Product architecture
The following diagram depicts the high-level architecture of the solution. It shows how the client can integrate with LumenVox voice biometrics services through APIs:
Figure 1: High-level solution architecture
Product Components
APIs
Customers can consume the voice biometrics services via the following APIs available: Assure/Biometrics, Speech, Management, and Reporting.
Assure Biometrics API
This collection of APIs is used to create identities, enroll them into the platform, and verify them. They are also used to manage identities e.g., disabling an identity, or removing a voiceprint.
Speech API
This collection can be used to consume LumenVox speech products such as ASR (Automatic Speech Recognition), TTS (Text to Speech), CPA (Call Progress Analysis), Transcription, and NLU gateway (Natural Language Understanding).
Management API
These APIs are used to manage configuration and deployment parameters.
Reporting API
This collection of APIs is used to extract session and transactional data from the platform. It is also used to provide various statistics e.g., number of enrollment transactions processed per month or total voiceprint enrolled to-date. The extracts can be used to obtain further information on biometric operations or audit trails.
Open-Source Software Components
RabbitMQ
This message queuing component is implemented independently by the customer/partner and is used by LumenVox software for the queuing of all transaction, audit, and management information. Once a service processes the data requests, they are removed from the queue. A distributed cluster of RabbitMQ instances is recommended in production for high availability and scalability.
Redis
This in-memory cache component is implemented independently by the customer/partner and is used by LumenVox software for the caching of session & transaction information throughout the whole solution whilst it is being processed by the various internal services. It is this component that receives and processes the audio for biometric processing. A distributed cluster of Redis instances is recommended in production, for high availability and disaster recovery.
MongoDB
This document-oriented database is implemented independently by the customer/partner and is used by LumenVox software to store the enrollment & verification audio files along with the voiceprint models. It is important to store the audio for audit/troubleshooting purposes. Enrollment audio is also required if voiceprints require re-enrollment (e.g., a new DNN model is implemented). The storing of audio files is configurable. A distributed cluster of MongoDB instances is recommended in production for high availability and scalability.
PostgreSQL
This SQL compliant relational database is implemented independently by the customer/partner and is used by LumenVox software to store all the transactional data.

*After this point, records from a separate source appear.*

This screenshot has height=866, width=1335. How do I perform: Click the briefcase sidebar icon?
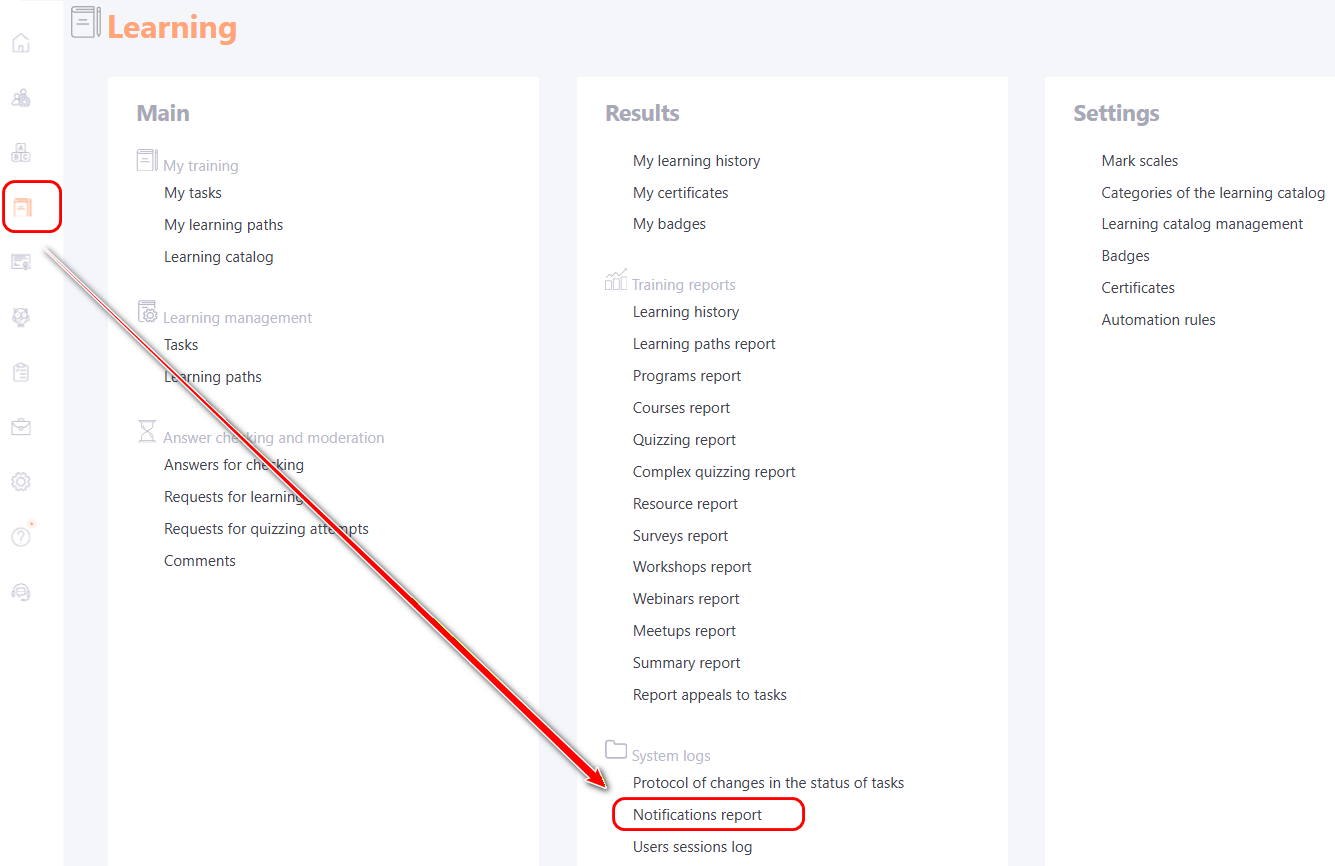pyautogui.click(x=21, y=427)
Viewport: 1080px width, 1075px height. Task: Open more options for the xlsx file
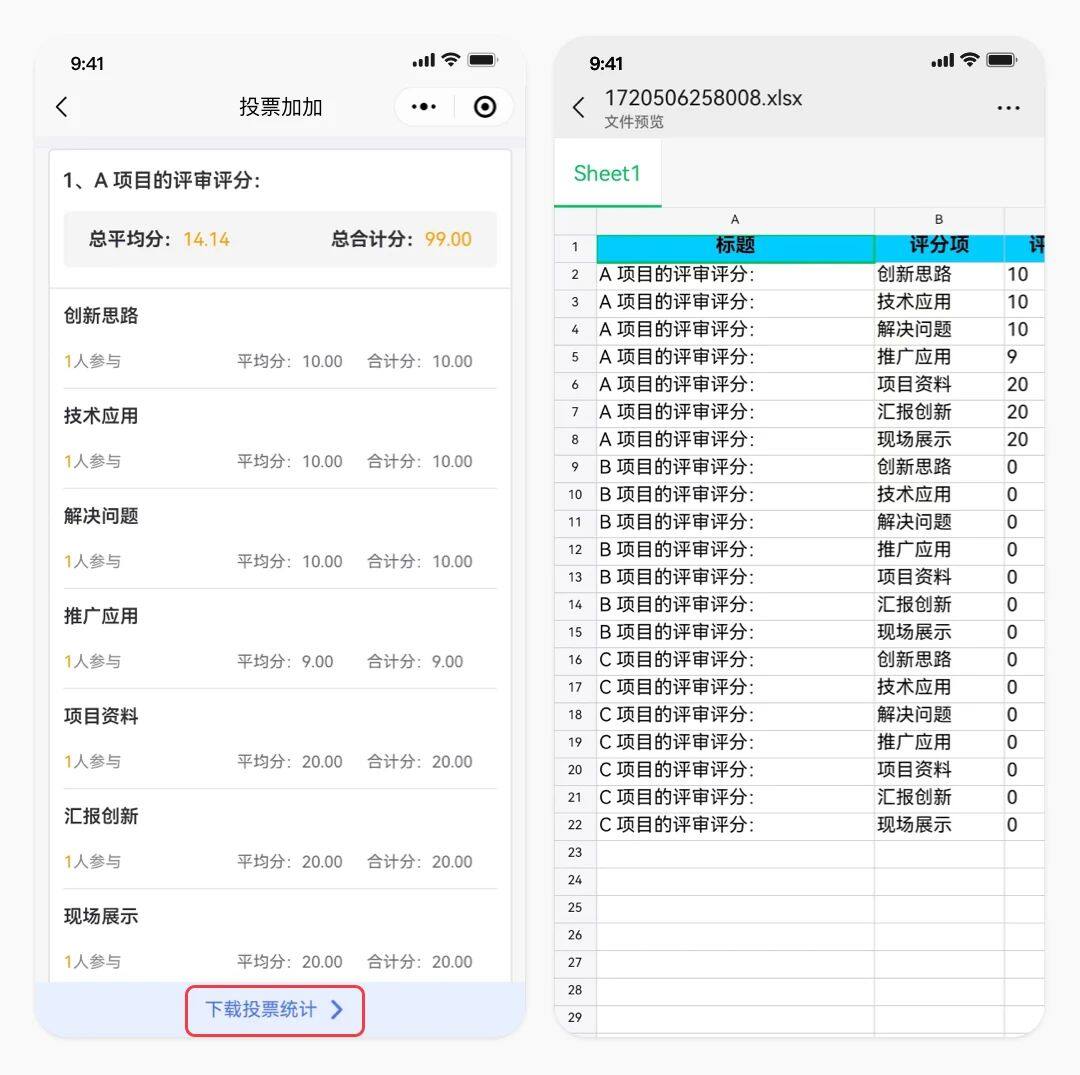1008,108
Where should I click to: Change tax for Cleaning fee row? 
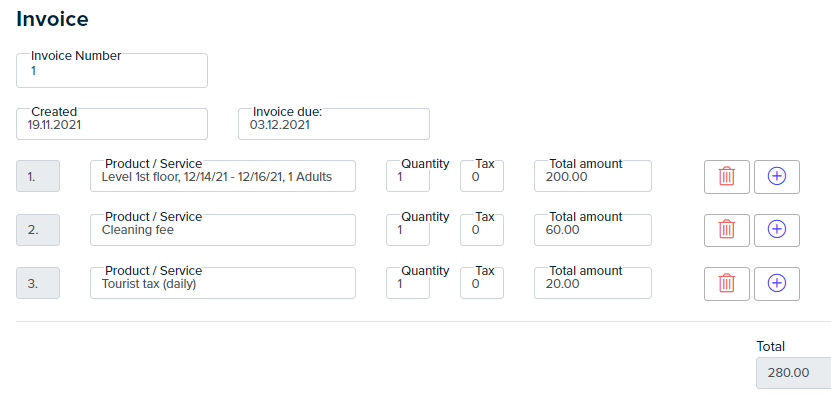(x=482, y=230)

A distributed cluster of PostgreSQL instances is recommended in production for high availability and scalability.
Licensing Service
To consume LumenVox products, the containers are required to communicate with LumenVox’s cloud licensing service to submit information on product utilization. The customer needs to ensure that external firewall requirements are modified to allow the external connection.
LumenVox Portal
The LumenVox Portal is a web-based interface that utilizes our APIs to allow customers/partners to manage the deployments, view or edit configurations and perform health checks. A customer/partner may integrate the APIs into their own web portals and dashboards, if they don’t want to use the one provided by LumenVox. The portal can also be used to access reports and manage voiceprints.
Solution Requirements
Hardware
The solution requires an environment in which the containers can be installed - this can be a Linux or Microsoft Windows environment. A Linux-based environment is the preferred environment for optimal performance.
An example of the required hardware is provided below:
Kubernetes Environment
- 3 nodes X 8 CPU X 8 Gig memory
- 100 concurrent requests
| # of Pods | CPU | Memory |
assure-identity | 2 | 140m | 1850Mi |
assure-api | 2 | 980m | 2050Mi |
audit | 1 | 10m | 90Mi |
binarystorage | 1 | 170m | 210Mi |
configuration | 1 | 10m | 150Mi |
deployment | 1 | 10m | 100Mi |
engineresource | 1 | 10m | 890Mi |
license | 1 | 10m | 20Mi |
management-api | 1 | 10m | 100Mi |
reporting | 1 | 10m | 70Mi |
reporting-api | 1 | 10m | 90Mi |
transaction | 1 | 260m | 390Mi |
voice-verifier | 2 | 2460m | 1290Mi |
Rabbit MQ |
|
| |
CPU Usage: 13% |
|
| |
Memory Usage: 1008Mi |
|
| |
Peak Messages 4800 |
|
| |
Redis Cache |
|
|
|
CPU Usage: 2.8% |
|
| |
Memory Usage: 390Mi |
|
|
|
Calls: Get 174/s |
|
|
|
Setex 101/s |
|
|
|
set 57/s |
|
|
|
Network: 6MB/s |
|
|
|
Mongo |
|
|
|
CPU Usage: 7% |
|
|
|
Memory Usage: 14.48Gi |
|
|
|
Postgres |
|
|
|
CPU Usage: 11% |
|
|
|
Memory Usage: 4.91Gi |
|
|
|
* Note that the measurements shown for the "provisioned" services above only show a standalone (non-clustered) test environment. Sizing for production will need to be determined based on your specific cluster requirements.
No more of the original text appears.